===== Quoted text =====
When MFlix was built, Spring Boot 2.0.x was the current major version. Java 8 was the standard enterprise runtime. The project structure followed conventions of that era:

mflix/
├── pom.xml
├── src/
│   ├── main/
│   │   ├── java/
│   │   │   └── mflix/
│   │   │       ├── api/
│   │   │       │   ├── MoviesController.java
│   │   │       │   └── UsersController.java
│   │   │       ├── config/
│   │   │       │   └── MongoDBConfiguration.java
│   │   │       └── daos/
│   │   │           ├── MovieDao.java
│   │   │           └── UserDao.java
│   │   └── resources/
│   │       └── application.properties
│   └── test/
│       └── java/
│           └── mflix/

Functional. Reasonable for its time. But several things stood out immediately when I looked at it with fresh eyes in 2025:

Java 8 compiler target. The pom.xml declared <source>1.8</source> and <target>1.8</target>. Java 8 reached end-of-life for free Oracle support in January 2019 — the same month this project was likely being committed. Six years of security patches, language improvements, and performance gains left on the table.
=====
→ Given exercise 1: Put every line of the listing from the one containing "The width and height of the screenshot is (1440, 900)." down to the end of the listing into a Markdown table with columns named Row and Line, leaving out blank lines.
===== Input records =====
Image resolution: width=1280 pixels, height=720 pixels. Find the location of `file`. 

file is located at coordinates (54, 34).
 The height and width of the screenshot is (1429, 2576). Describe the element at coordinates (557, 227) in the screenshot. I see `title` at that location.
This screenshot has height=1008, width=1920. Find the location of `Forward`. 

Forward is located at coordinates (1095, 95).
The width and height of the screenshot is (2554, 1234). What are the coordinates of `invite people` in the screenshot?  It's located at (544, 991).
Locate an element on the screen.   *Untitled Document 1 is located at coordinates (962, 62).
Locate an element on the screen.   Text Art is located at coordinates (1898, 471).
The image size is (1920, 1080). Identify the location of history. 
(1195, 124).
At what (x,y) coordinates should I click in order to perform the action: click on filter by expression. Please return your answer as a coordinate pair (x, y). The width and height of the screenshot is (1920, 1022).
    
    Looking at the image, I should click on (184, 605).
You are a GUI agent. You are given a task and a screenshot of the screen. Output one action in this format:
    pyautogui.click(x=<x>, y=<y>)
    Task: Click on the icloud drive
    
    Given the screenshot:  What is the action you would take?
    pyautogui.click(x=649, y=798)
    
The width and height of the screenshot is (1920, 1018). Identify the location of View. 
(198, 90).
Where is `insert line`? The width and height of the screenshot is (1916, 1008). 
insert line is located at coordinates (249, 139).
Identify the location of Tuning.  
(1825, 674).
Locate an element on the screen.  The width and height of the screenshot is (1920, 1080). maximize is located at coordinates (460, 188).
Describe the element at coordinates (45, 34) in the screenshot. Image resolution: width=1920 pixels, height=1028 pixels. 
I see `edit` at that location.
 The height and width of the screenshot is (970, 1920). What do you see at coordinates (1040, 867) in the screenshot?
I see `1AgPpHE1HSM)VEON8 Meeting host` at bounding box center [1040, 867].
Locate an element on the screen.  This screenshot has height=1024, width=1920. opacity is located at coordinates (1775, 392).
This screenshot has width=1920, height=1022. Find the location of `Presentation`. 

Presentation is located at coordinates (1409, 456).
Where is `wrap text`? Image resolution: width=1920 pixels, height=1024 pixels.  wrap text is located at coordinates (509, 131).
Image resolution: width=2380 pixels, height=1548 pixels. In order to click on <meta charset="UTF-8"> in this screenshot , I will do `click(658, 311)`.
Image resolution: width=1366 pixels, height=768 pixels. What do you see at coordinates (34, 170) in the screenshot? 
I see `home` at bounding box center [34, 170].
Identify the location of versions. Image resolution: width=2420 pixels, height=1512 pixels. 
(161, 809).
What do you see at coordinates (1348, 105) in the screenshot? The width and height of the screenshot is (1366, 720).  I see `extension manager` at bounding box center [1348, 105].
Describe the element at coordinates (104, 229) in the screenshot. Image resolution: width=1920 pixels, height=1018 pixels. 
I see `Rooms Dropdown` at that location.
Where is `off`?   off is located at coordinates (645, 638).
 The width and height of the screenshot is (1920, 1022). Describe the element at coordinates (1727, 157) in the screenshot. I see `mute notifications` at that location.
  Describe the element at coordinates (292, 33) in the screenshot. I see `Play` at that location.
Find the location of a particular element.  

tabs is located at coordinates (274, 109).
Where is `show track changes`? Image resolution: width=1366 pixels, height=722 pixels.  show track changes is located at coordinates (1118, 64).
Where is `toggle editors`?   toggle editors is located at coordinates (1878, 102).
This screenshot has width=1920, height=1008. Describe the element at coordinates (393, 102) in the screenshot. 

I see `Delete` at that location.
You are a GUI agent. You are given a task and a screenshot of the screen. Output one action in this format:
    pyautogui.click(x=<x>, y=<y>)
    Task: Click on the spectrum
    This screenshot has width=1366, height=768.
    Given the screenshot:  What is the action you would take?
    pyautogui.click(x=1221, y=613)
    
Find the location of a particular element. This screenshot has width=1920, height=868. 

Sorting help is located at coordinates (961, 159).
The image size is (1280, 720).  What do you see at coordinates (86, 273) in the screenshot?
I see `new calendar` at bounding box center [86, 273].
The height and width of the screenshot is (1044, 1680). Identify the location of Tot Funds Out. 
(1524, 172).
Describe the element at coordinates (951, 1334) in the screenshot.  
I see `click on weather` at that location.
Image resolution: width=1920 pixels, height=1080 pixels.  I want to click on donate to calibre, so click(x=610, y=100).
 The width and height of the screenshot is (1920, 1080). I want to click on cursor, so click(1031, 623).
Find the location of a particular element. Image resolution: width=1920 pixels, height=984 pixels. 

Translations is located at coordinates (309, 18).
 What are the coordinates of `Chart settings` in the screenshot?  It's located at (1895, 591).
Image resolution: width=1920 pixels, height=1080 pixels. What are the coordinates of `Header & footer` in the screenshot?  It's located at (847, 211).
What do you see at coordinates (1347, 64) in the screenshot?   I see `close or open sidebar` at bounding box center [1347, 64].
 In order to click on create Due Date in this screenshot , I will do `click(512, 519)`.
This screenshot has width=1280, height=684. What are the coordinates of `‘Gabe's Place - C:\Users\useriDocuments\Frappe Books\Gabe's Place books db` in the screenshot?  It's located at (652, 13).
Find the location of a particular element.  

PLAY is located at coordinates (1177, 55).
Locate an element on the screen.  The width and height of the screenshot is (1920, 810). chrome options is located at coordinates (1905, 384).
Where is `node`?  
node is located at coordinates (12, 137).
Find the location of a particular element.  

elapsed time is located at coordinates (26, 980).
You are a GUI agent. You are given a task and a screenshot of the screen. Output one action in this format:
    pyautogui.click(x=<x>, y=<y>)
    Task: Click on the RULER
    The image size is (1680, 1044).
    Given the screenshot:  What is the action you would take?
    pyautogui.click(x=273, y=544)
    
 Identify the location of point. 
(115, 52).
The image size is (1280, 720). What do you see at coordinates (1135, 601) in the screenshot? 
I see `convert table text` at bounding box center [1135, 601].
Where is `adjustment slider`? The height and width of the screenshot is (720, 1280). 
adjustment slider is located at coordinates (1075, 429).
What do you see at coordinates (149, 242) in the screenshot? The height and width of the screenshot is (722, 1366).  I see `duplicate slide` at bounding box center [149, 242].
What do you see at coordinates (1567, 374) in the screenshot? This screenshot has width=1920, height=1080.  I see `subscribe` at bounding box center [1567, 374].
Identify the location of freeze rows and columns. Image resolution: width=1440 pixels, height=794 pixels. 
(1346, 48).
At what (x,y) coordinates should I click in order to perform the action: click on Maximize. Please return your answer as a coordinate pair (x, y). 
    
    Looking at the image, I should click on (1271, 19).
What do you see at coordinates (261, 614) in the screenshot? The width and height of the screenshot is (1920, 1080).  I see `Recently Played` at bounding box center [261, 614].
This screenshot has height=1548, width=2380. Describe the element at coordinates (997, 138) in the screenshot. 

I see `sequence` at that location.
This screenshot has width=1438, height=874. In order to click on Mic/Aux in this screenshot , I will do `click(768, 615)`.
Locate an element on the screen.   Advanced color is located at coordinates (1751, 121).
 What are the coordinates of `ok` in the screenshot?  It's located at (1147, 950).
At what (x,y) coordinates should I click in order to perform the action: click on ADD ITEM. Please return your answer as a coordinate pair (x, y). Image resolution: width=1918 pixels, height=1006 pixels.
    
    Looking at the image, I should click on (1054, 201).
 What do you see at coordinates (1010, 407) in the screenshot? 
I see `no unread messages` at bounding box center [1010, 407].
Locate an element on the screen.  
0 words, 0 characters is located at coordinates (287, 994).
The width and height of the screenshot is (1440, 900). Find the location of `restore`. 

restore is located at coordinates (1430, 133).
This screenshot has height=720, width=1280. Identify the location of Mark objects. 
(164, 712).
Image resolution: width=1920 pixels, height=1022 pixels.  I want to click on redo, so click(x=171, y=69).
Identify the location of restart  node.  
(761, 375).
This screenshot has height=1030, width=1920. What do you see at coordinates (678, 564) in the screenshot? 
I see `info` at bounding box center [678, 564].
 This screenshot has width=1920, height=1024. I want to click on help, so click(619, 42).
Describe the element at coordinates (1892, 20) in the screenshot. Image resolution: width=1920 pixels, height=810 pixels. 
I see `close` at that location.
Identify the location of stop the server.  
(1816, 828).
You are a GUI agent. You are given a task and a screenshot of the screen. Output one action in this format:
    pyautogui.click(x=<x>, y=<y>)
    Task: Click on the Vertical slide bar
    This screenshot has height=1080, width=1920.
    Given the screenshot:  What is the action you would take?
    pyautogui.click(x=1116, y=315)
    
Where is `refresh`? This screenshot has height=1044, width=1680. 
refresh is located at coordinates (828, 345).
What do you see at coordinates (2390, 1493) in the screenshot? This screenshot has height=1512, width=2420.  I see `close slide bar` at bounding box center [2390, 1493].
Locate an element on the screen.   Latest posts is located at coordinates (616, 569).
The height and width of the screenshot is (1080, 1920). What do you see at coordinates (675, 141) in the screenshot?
=====
→ Given exercise 2: Repeat the whole passage about the MFlix project word for word.

→ Expected output 1:
| Row | Line |
|---|---|
| 1 | The width and height of the screenshot is (1440, 900). Find the location of `restore`.  |
| 2 | restore is located at coordinates (1430, 133). |
| 3 | This screenshot has height=720, width=1280. Identify the location of Mark objects.  |
| 4 | (164, 712). |
| 5 | Image resolution: width=1920 pixels, height=1022 pixels.  I want to click on redo, so click(x=171, y=69). |
| 6 | Identify the location of restart  node.   |
| 7 | (761, 375). |
| 8 | This screenshot has height=1030, width=1920. What do you see at coordinates (678, 564) in the screenshot?  |
| 9 | I see `info` at bounding box center [678, 564]. |
| 10 |  This screenshot has width=1920, height=1024. I want to click on help, so click(619, 42). |
| 11 | Describe the element at coordinates (1892, 20) in the screenshot. Image resolution: width=1920 pixels, height=810 pixels.  |
| 12 | I see `close` at that location. |
| 13 | Identify the location of stop the server.   |
| 14 | (1816, 828). |
| 15 | You are a GUI agent. You are given a task and a screenshot of the screen. Output one action in this format: |
| 16 |     pyautogui.click(x=<x>, y=<y>) |
| 17 |     Task: Click on the Vertical slide bar |
| 18 |     This screenshot has height=1080, width=1920. |
| 19 |     Given the screenshot:  What is the action you would take? |
| 20 |     pyautogui.click(x=1116, y=315) |
| 21 | Where is `refresh`? This screenshot has height=1044, width=1680.  |
| 22 | refresh is located at coordinates (828, 345). |
| 23 | What do you see at coordinates (2390, 1493) in the screenshot? This screenshot has height=1512, width=2420.  I see `close slide bar` at bounding box center [2390, 1493]. |
| 24 | Locate an element on the screen.   Latest posts is located at coordinates (616, 569). |
| 25 | The height and width of the screenshot is (1080, 1920). What do you see at coordinates (675, 141) in the screenshot? |

→ Expected output 2:
When MFlix was built, Spring Boot 2.0.x was the current major version. Java 8 was the standard enterprise runtime. The project structure followed conventions of that era:

mflix/
├── pom.xml
├── src/
│   ├── main/
│   │   ├── java/
│   │   │   └── mflix/
│   │   │       ├── api/
│   │   │       │   ├── MoviesController.java
│   │   │       │   └── UsersController.java
│   │   │       ├── config/
│   │   │       │   └── MongoDBConfiguration.java
│   │   │       └── daos/
│   │   │           ├── MovieDao.java
│   │   │           └── UserDao.java
│   │   └── resources/
│   │       └── application.properties
│   └── test/
│       └── java/
│           └── mflix/

Functional. Reasonable for its time. But several things stood out immediately when I looked at it with fresh eyes in 2025:

Java 8 compiler target. The pom.xml declared <source>1.8</source> and <target>1.8</target>. Java 8 reached end-of-life for free Oracle support in January 2019 — the same month this project was likely being committed. Six years of security patches, language improvements, and performance gains left on the table.